10 Neat ThingsPlantsTrees & Shrubs

10 Neat Things about Trees waking up in Spring



1. I’m not sleeping. I’m just resting my twigs.

So do trees really fall into a deathlike slumber over winter? Apparently not. While the above ground portions of deciduous trees are very much dormant, what goes on underground is quite another matter. As long as the soil temperatures remain above 0 Celsius, roots are active.

2. My buddy is busy, too.

Trees enjoy a symbiotic relationship with a class of fungus called mycorrhizae, which also stay active, searching out water and nutrients underground, even though the air temperatures may be very frigid.

3. Feeding roots but not necessarily feeders.

The mycorrhizae bring important nutrition to the roots which are not only active, but actively are growing, replacing those that have died, and reaching out for more feeding opportunities.
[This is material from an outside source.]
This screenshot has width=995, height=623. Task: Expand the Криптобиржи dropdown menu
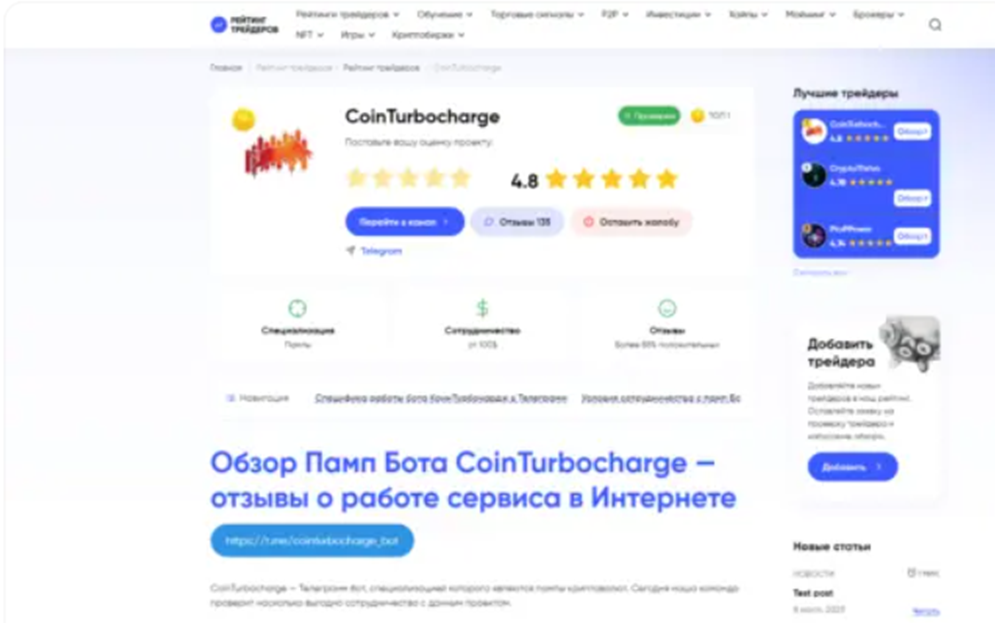click(428, 35)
However, many of the so-called feeder roots that grow upward into the top 6 to 24 inches of earth above the main roots may be in soil that has fallen to temperatures below freezing. This may have caused them to become inactive or to have even died if the temperatures drop too low in this layer of soil.

4. The sum of many parts.

One of the cool things about trees is that while they are an entity, they also have the ability to lose major parts without death. Lop off a limb – no problem. Trim off some roots, the tree rushes to grow some more. As humans, that would be more like cutting off our fingers than our nails. Trees seem to do it with ease.

5. How do trees know when to wake up?

Our popular belief is that reduction of light hours triggers sleep and the return of light hours triggers awakening. However, scientists tell us that it is not day length but night length that is being monitored by the tree’s chemistry through a phytochrome, a blue pigment that, when lit by a photon of red light, is activated to turn off.
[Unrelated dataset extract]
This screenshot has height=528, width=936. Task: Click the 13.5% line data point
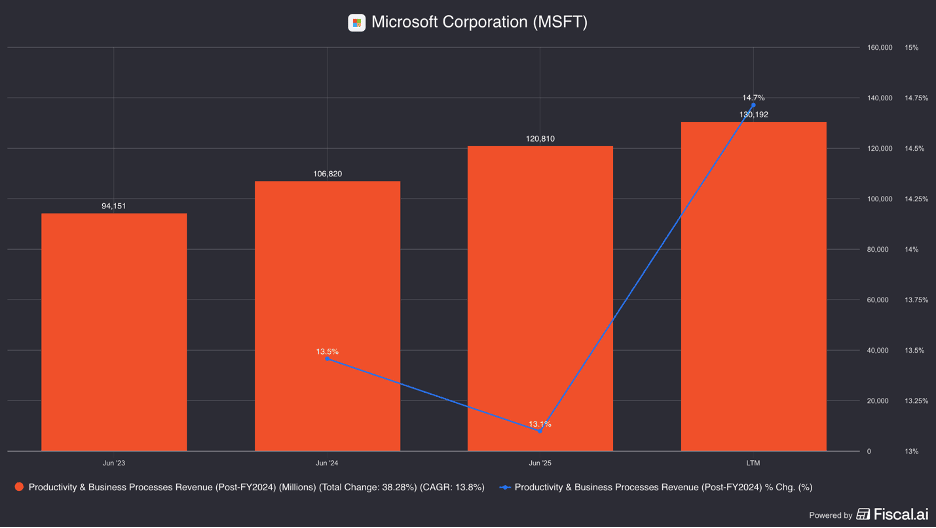click(x=327, y=359)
6. Wake up! Wake up! It’s warm outside.

It may be that after leaf drop there is a warm spell, but the tree doesn’t heed this. Instead, it keeps on snoring above ground. This happens when the tree has been exposed to a cold spell for a certain period – dormancy has now been reached and it takes more than a warm spell to wake the tree up again.

7. The chilling hours.

In order to produce fruit, there is a period called the “chill hours” that many fruit-bearing trees (and some perennials and seeds) need to experience. This is a period that starts when the temperature reaches about 7 Celsius and ends just above the freezing mark at 3 Celsius. The number of hours between those two markers is what counts.
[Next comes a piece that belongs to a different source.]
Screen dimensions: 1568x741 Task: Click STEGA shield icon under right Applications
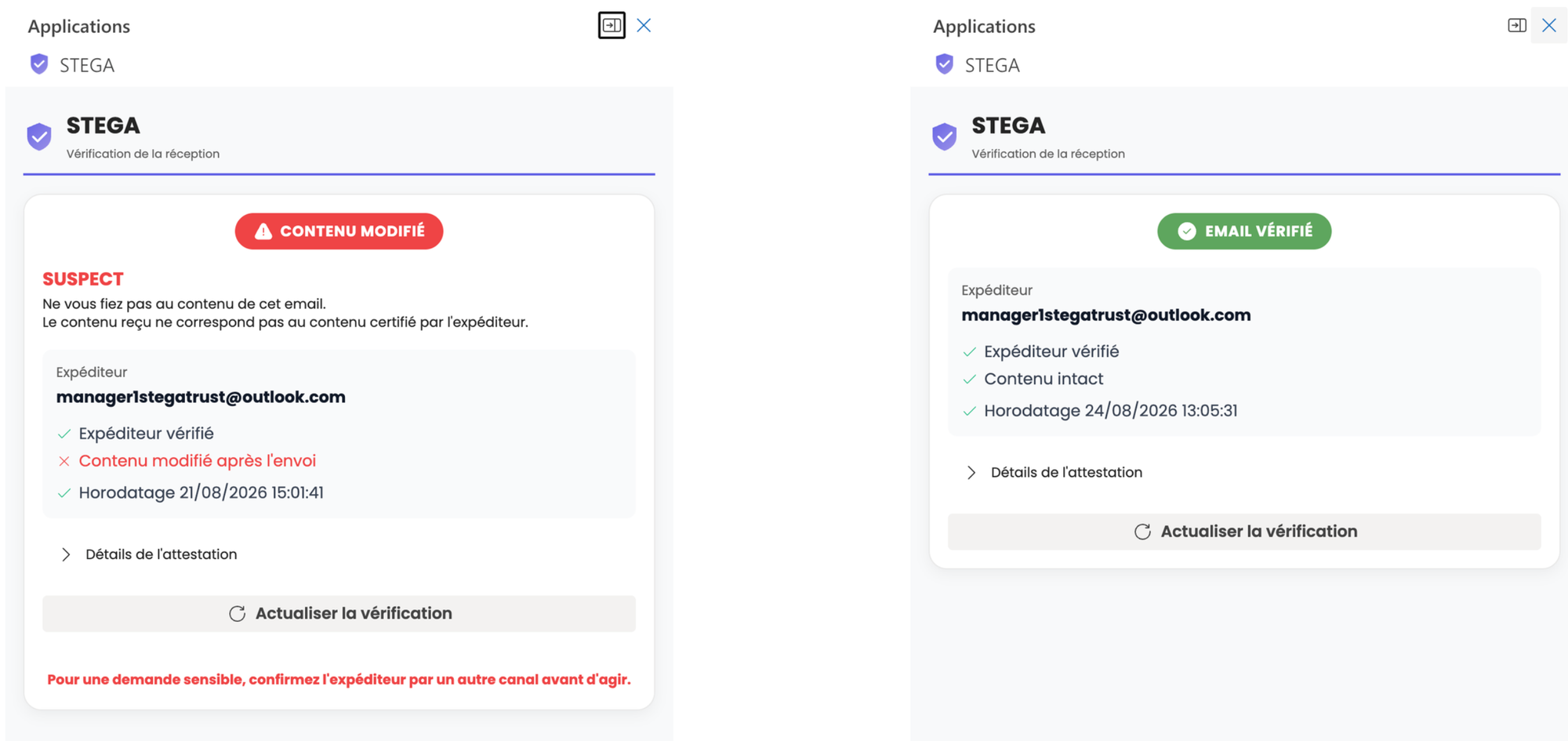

8. Apples need a long sleep, peaches not so much.

The number of chill hours required by apple trees varies, depending on variety, to between 200 and 1,500 hours, while peaches need very few hours of chilling. If the tree doesn’t get the required number of hours, it can fail to produce flowers and fruit.

9. Tree memory.

Cellular memory plays a part in the blossoming of trees in springtime. This is due to a long RNA molecule called COLDAIR that has recently been discovered by science. After a certain period of cold weather, the molecule “remembers”, based, scientists think, on past weather experiences. This reactivates the gene that has been deactivated in fall to repress flowering no matter what happens to the weather.

10. Don’t feed me when I’m half awake.

Just a tip: don’t smother your tree with nitrogen until it has fully leafed out. The plant can’t handle the nutrient until it is able to photosynthesize.